Standoffish = Focus on the character with the highest HP/Vitality.
Deft = Focus on the character with the highest Dexterity.
Nimble = Focus on the character with the highest Agility.
Discerning = Focus on the character with the highest Magic Attack/Intelligence.
Zealous = Focus on the character with the highest Mind.
Flamboyant = Focus on the character with the highest Charisma.
These traits would be hidden to the player and would vary as things respawn, effectively making each fight potentially different. However, I upped the random factor further in that mobs could have further enhancements to the above mentioned categories. Depending on their move sets, you might not even notice, but a traditionally STR-heavy mob getting an even further STR bonus might facilitate a slightly different strategy. Especially since fights typically weren't going to be Many Allies vs. 1 Monster, but something more variable where I further distinguished mobs into size categories with party formations that followed.

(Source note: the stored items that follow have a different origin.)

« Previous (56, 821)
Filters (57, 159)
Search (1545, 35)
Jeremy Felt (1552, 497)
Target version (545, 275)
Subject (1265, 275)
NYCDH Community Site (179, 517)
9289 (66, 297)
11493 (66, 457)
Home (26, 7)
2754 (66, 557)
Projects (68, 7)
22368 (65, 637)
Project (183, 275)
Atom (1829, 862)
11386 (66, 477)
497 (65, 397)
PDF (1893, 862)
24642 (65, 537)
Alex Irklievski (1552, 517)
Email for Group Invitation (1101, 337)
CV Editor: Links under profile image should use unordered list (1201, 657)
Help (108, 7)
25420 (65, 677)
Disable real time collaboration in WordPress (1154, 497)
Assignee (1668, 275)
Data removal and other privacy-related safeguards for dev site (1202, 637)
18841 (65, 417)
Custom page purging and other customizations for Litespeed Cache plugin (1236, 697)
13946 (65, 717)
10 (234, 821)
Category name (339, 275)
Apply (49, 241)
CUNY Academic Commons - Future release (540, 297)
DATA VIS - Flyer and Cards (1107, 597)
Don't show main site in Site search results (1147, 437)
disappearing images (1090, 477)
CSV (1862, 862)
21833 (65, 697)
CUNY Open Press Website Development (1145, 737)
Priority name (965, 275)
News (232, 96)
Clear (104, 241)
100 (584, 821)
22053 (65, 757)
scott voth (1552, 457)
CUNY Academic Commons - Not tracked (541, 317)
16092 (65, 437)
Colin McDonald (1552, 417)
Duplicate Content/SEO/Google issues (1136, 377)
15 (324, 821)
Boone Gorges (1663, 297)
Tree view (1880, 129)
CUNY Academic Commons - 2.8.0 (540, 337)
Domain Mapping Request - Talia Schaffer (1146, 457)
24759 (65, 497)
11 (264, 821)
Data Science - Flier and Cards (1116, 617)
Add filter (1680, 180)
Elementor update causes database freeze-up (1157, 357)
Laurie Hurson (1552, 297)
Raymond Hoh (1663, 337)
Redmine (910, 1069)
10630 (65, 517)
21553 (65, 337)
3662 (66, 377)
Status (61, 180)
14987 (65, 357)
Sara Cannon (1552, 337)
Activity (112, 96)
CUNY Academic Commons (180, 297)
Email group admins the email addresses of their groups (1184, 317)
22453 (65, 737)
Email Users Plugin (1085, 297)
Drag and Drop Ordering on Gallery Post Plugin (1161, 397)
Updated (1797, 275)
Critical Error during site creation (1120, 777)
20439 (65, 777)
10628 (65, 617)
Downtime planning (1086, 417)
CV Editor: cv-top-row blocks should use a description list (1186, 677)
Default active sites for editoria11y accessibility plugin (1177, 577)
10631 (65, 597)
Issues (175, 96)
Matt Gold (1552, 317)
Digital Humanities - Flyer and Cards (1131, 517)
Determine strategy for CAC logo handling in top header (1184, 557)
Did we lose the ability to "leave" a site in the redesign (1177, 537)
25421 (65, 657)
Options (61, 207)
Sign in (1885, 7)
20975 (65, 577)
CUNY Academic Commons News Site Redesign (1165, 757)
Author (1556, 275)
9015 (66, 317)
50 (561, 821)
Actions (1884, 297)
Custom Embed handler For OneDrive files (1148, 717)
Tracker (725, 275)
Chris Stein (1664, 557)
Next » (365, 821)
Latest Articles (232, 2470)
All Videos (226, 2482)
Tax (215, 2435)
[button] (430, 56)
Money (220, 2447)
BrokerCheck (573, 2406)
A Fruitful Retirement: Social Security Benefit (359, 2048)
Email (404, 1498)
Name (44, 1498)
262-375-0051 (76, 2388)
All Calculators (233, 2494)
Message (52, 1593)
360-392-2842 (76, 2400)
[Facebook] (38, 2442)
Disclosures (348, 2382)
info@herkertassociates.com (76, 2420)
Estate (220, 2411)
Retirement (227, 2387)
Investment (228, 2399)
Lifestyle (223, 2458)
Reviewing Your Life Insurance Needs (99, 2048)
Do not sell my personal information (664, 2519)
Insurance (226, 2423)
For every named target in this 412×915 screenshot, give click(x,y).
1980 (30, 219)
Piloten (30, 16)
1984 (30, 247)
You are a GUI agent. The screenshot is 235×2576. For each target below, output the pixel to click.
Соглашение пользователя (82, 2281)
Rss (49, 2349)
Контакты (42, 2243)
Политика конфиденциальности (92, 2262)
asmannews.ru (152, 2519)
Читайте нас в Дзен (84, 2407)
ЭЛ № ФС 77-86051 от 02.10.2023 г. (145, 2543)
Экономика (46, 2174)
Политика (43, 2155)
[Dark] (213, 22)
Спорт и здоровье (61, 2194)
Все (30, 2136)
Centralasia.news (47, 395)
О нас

Since this is an MMO and not text-based, however, we could technically go further in their (re)actions. Wear red when you fight a bull-type mob? You might be the target. Cast Ice magic against a mob that really hates the cold? It might wanna pick on you. Could even have ones that prefer hit and run tactics or might not even want to fight at all, instead turtling up and constantly curing themselves. Yoinking a page from FF4, anyone wearing metallic gear could receive slight debuffs simply being around certain mob types due to a magnetic aura. Some traits can be consistent, sure, as that's part of what makes a race/species/whatever, but I really do believe that if we want to make players distinguishable, our foes need to be, too. And not just because some want PvP that way.
Plus it kinda fits more snugly into my ideal crafting systems where items are more customized to our play style than every Iron Sword being exactly the same.